OBJET DE LA TÂCHE:
D'après l'extrait de page consacré à l'arrêt de la cour d'appel de Nancy, à quel prix au kilo la société Oliver Puig avait-elle facturé le transport au supermarché Leclerc de Saint Etienne Les Remieremont ?

====== EXTRAIT DE PAGE

CA Nancy, 1re ch., 23 juin 1998, n° 94003968

NANCY

Arrêt

Infirmation partielle

PARTIES

Demandeur :

Ministre de l'Économie et des Finances

Défendeur :

Puig Vosges (SA), Raon distribution (SA), Bayle (ès qual.)

COMPOSITION DE LA JURIDICTION

Président :

Mme Husson

Conseillers :

MM. Magnin, Cunin

Avoués :

SCP Millot Logier Fontaine, SCP Bonnet, Leinster, Wisnieski

Avocat :

Me Leroy.

TGI Saint-Die, du 2 déc. 1994

2 décembre 1994

Faits et procédure :

Le 14 juin 1993, le Ministre de l'Economie et des Finances a assigné devant le Tribunal de grande instance de Saint Die la société Oliver Puig Vosges et la société Raon Distribution exploitant un centre Leclerc à Raon l'Etape afin de voir :

- dire que les conditions obtenues par la société Raon Distribution de la société Oliver Puig sont discriminatoires, n'ont pas de contrepartie réelle et confèrent à la société Oliver Puig Vosges un avantage dans la concurrence et qu'elles sont aussi contraires aux dispositions de l'article 36 paragraphe 1 de l'ordonnance n° 86-1243 du 1er décembre 1986 relative à la liberté des prix et de la concurrence.

- dire que les conditions accordées par la société Oliver Puig à la société Raon Distribution sont discriminatoires, n'ont pas de contrepartie réelle, confèrent à la société Raon Distribution un avantage dans la concurrence et sont aussi contraires aux dispositions de l'article 36 paragraphe 1 de l'ordonnance du 1er décembre 1986 susvisée.

- enjoindre à la société Oliver Puig d'établir des conditions générales de vente précisant les conditions auxquelles sont soumises les remises de prix sous astreinte de 1 000 F par jour de retard.

- prononcer la condamnation in solidum de la société Oliver Puig et la société Raon Distribution à payer la somme de 1 franc au profit de l'Etat.

- condamner la société Oliver Puig et la société Raon Distribution au paiement de la somme de 5 000 F en application de l'article 700 du nouveau code de procédure civile et aux dépens.

Le Ministre de l'Economie et des Finances exposait à l'appui de sa demande qu'il résultait d'une enquête effectuée le 20 octobre 1992 par la Direction Départementale de la Concurrence, de la Consommation et de la Répression des Fraudes, en abrégé Direction de la Concurrence, auprès de la société Oliver Puig que :

- à l'occasion de la commercialisation de pommes de terre en 1992 la société Oliver Puig avait accordé à la société Raon Distribution des prix " Franco de port " alors que le transport lui coûtait 0,13 F par kilo et qu'elle avait facturé le transport 0,19 F le kilo au supermarché Leclerc de Saint Etienne Les Remieremont et qu'en outre la société Oliver Puig avait mis l'un de ses salariés, pendant trois jours, à la disposition de la seule société Raon Distribution.

============
====== DONNÉES

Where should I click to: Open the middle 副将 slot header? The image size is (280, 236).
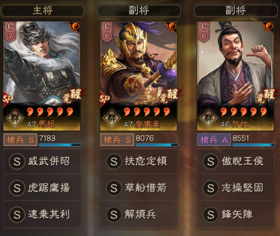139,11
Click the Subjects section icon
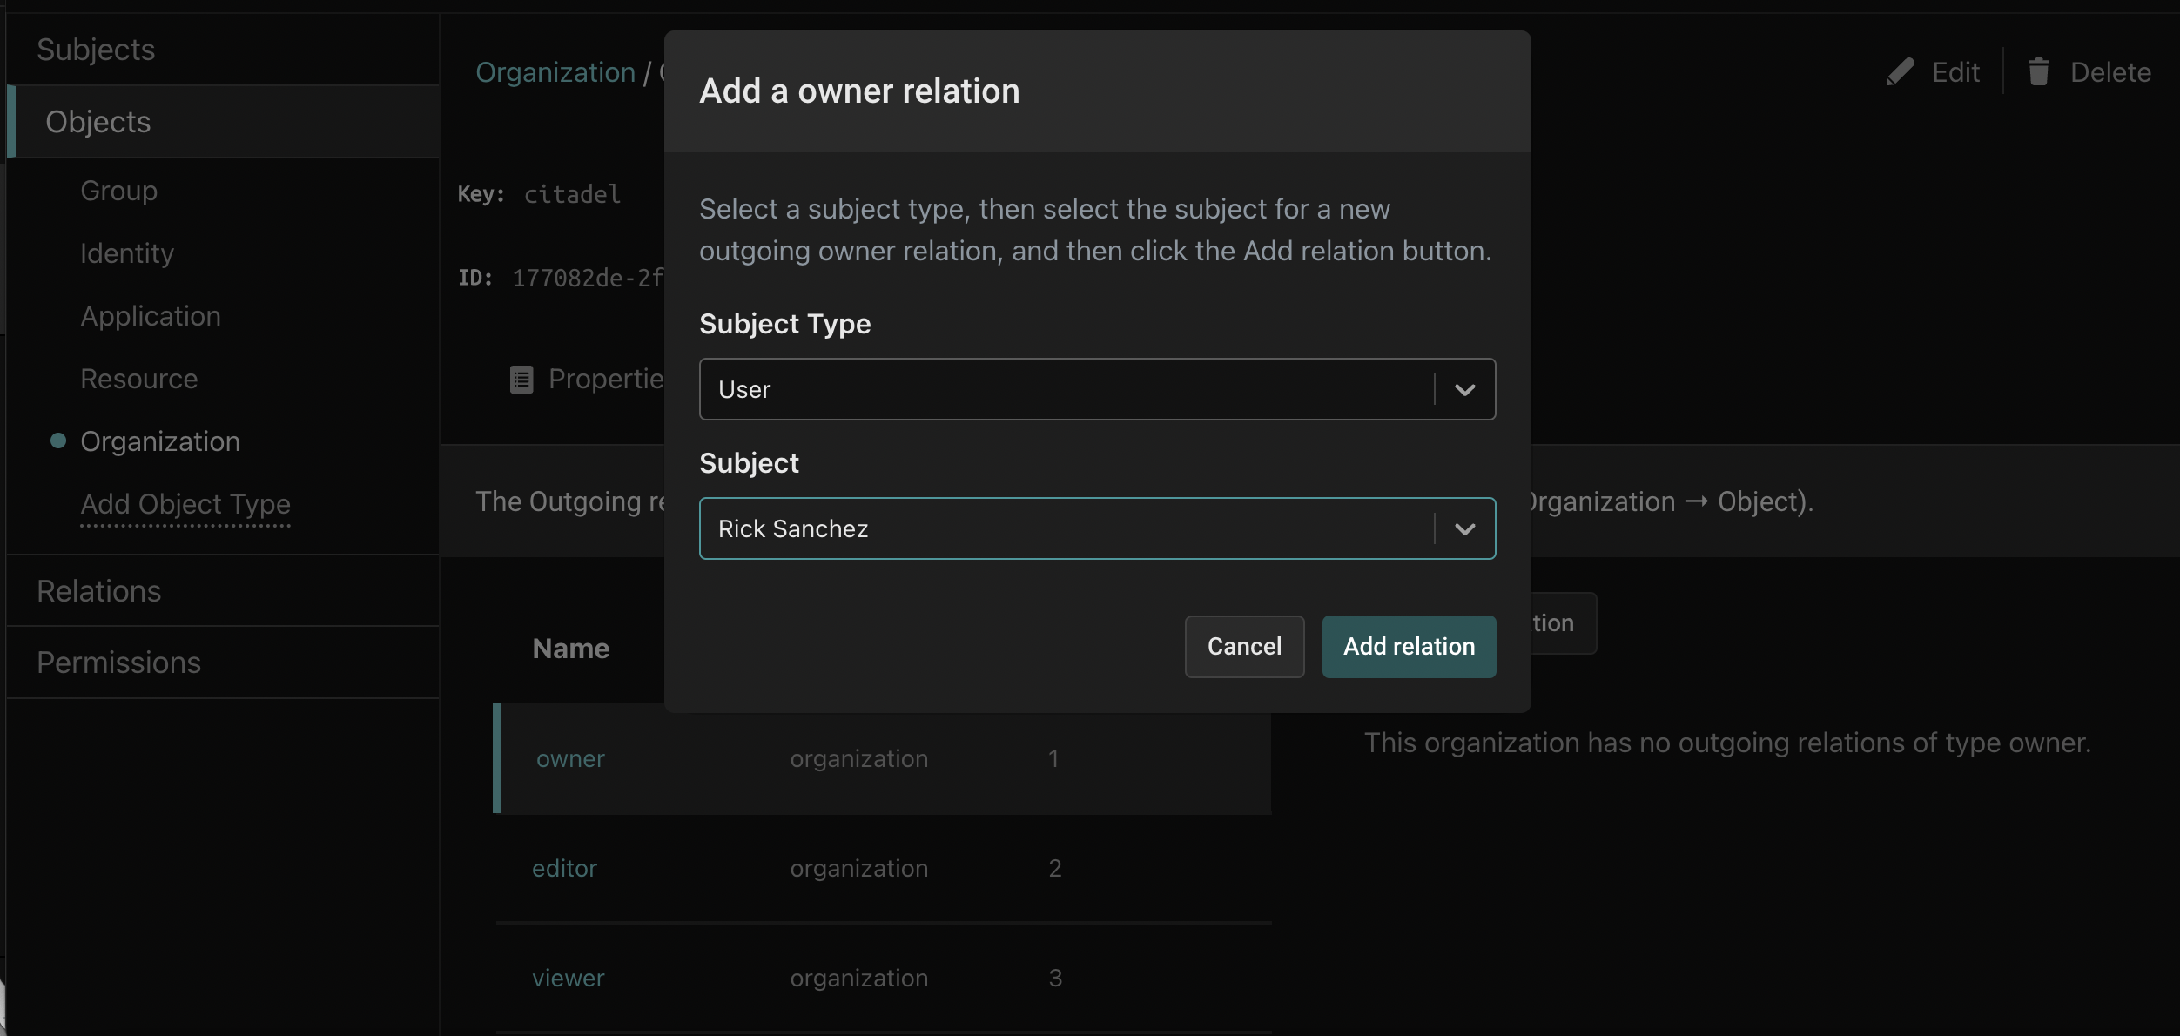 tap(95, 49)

============

RÉSULTAT CI-DESSOUS:
0,19 F le kilo.